On Tuesday, UT’s Student Government Assembly passed a resolution calling for the creation of a “student district for city council elections.” The creation of such a district would be part of the 10-one redrawing of Austin City Council districts, which voters approved last fall and which will dramatically change the Austin City Council representation system from seven at-large members to 10 members elected from specific geographic districts across the city. The question remaining, and the one that the aforementioned SG resolution attempts to answer, is how those district lines should fall. We side with UT’s Student Government in saying that we believe the 10 districts should include one specifically drawn to include the majority of the city’s college student population.
The districts will be decided by a 14-member citizen commission, and the decisions that committee makes will have the power to unite or divide groups in the Austin community. Each district must have roughly the same population (around 80,000 citizens), and several districts must include substantial black or Hispanic populations, as required by the Voting Rights Act. According to Carson Jones, the director of Student Government’s City Relations Agency and the author of Tuesday’s legislation, while a student district encompassing only West Campus would fail to meet the 80,000-person population requirement for a district, a district that encompassed areas of West Campus, North Campus and East Riverside could meet the 80,000 population requirement and would include a sufficient number of students.

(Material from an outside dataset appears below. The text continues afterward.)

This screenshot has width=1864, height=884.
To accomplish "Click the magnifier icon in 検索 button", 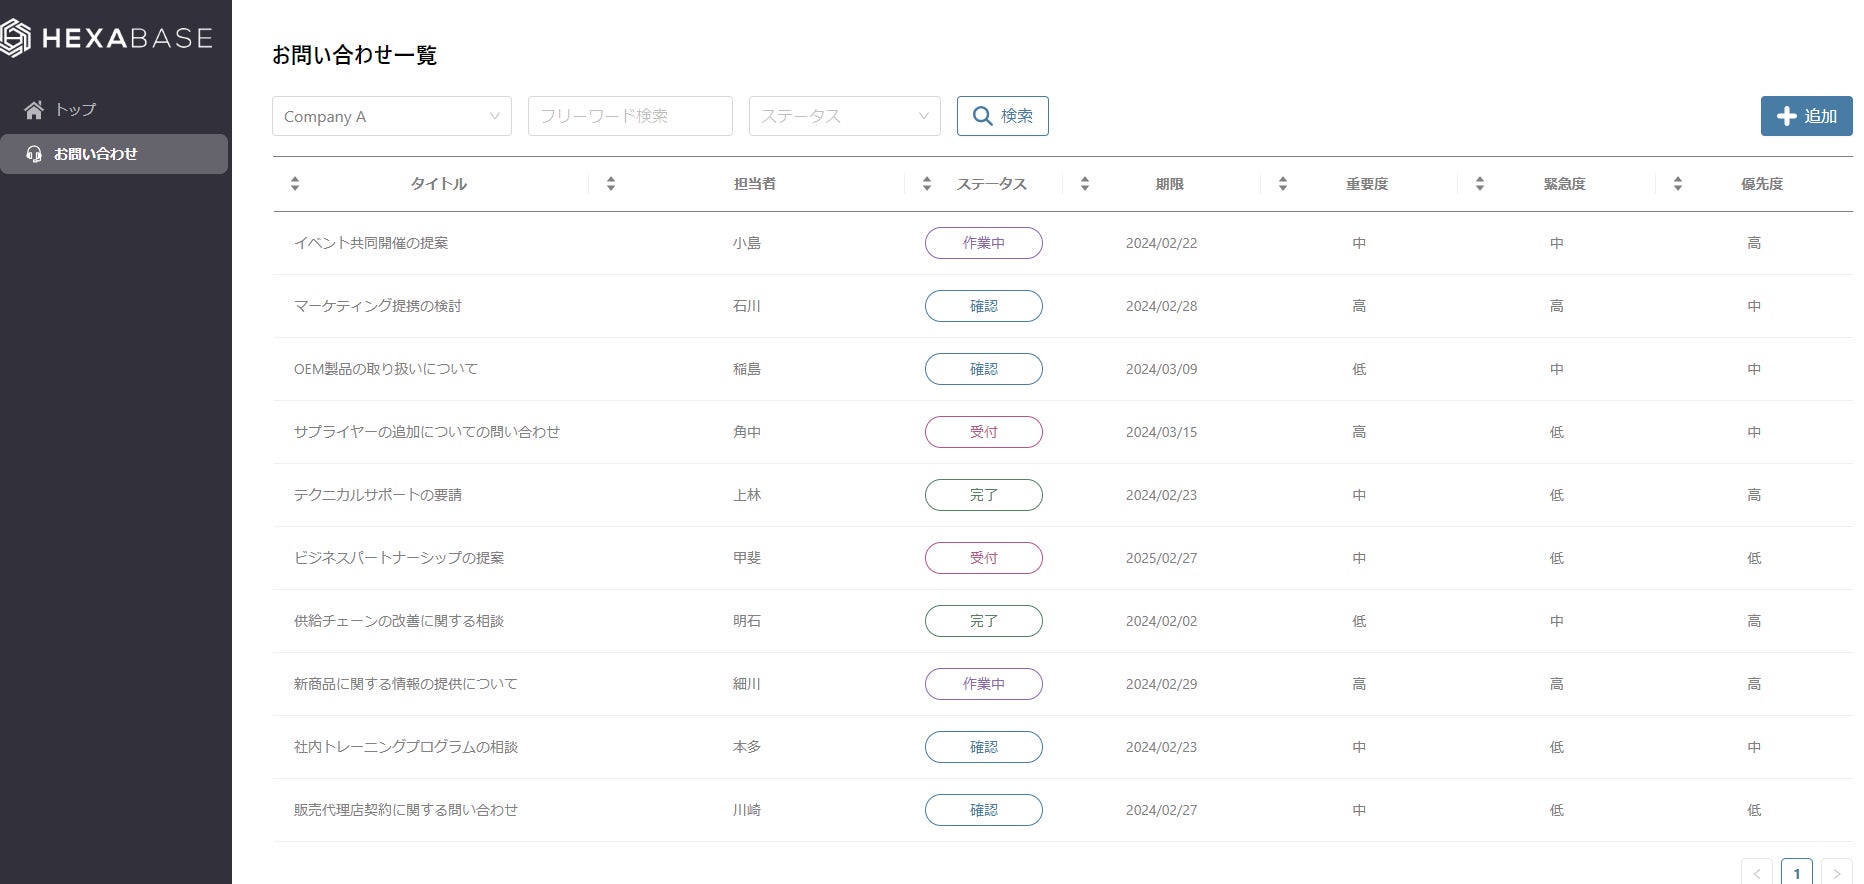I will point(983,116).
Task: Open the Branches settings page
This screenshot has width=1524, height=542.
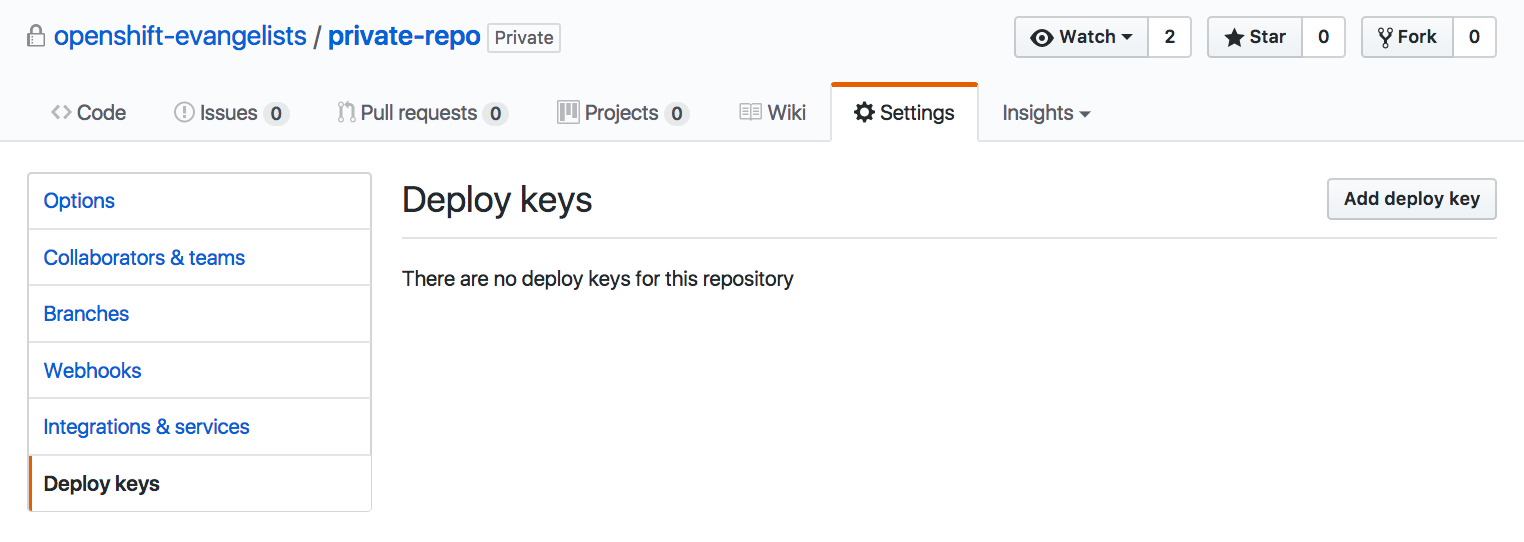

At first glance, drawing a single student district seems problematic, both because students are transient residents and because students in different neighborhoods may have dramatically different needs. Though West Campus is the densest neighborhood in Austin, the number of students registered to vote is incredibly low, a fact that skews the census numbers and makes the West Campus population look lower than it actually is. If students can’t even register to vote, the urgency of tailoring a district just for them is admittedly less pressing.
But the urgency of city issues facing students is easier to illustrate. Between 2004 and 2012, for example, the average value of high-rise-occupied land in West Campus rose from $50 per square foot to $100 per square foot, a cost increase that has been passed along to students in rent prices. Issues of crime, transportation and housing costs end up affecting students more, not less, because of their status as transient Austin citizens. The greatest justification for the creation of a student district, then, is not that students are clamoring for its creation, but that we have sufficient reason to believe that they would be clamoring at the door of a City Council member elected specifically to deal with student problems.
“This is almost like the first domino, in a sense. Understanding that there is a student district can help students to realize that they can influence the city that they are living in and help them grasp that while they are in school here they can affect siblings, friends, eventually children that might be coming years later,” Jones said of the legislation.
At a redistricting commission meeting held Wednesday night, the issue of a student district was not addressed, despite two students testifying in support of the idea. As the commission moves forward with the process, we hope that they will take into account the needs of students and the ability of a student district to drive student engagement.